WHAT IS ASKED ::
Arrange the records below as a Markdown table with two columns, Row and Text: one numbered row per line, skipping blank lines. Leave the pictures out.

****************************************

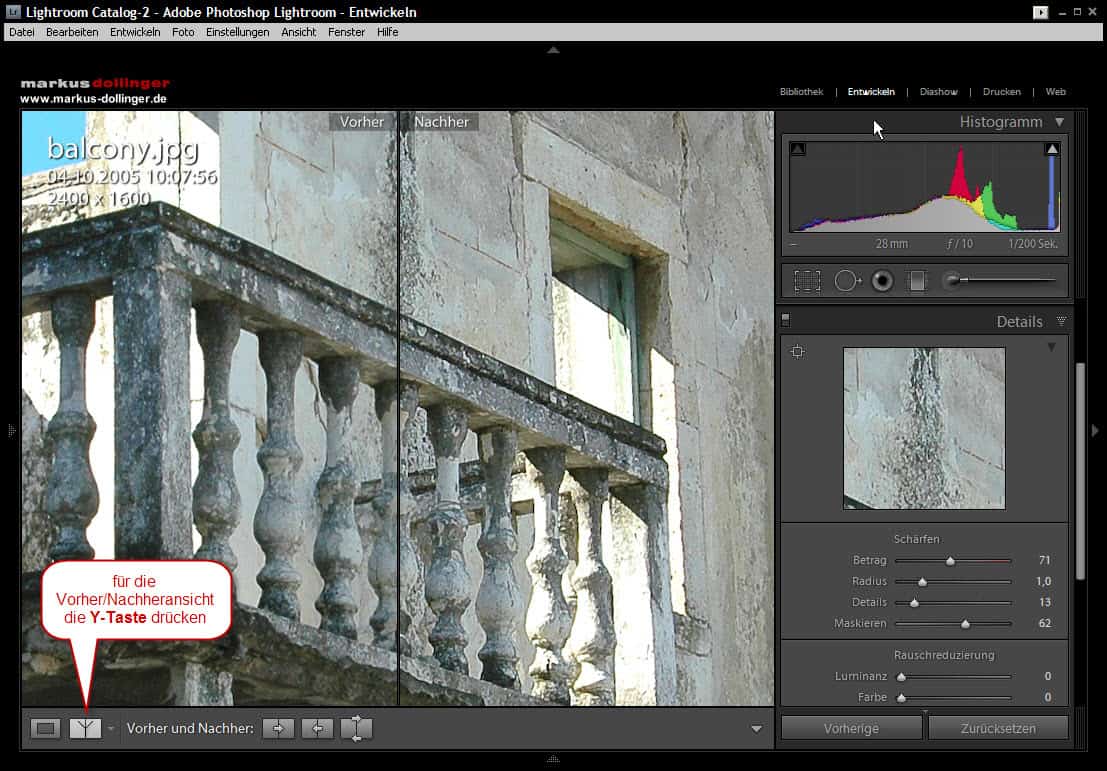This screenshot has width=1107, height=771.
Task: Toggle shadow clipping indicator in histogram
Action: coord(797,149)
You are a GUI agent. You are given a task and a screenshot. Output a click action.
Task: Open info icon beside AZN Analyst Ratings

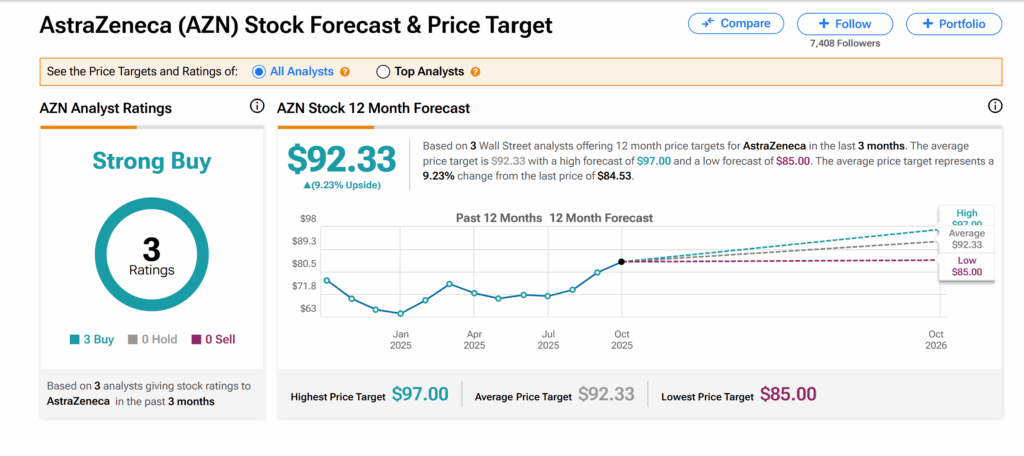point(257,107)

****************************************

RESULT OF THE TASK ::
| Row | Text |
|---|---|
| 1 | This screenshot has width=1107, height=771. |
| 2 | Task: Toggle shadow clipping indicator in histogram |
| 3 | Action: coord(797,149) |
| 4 | You are a GUI agent. You are given a task and a screenshot. Output a click action. |
| 5 | Task: Open info icon beside AZN Analyst Ratings |
| 6 | point(257,107) |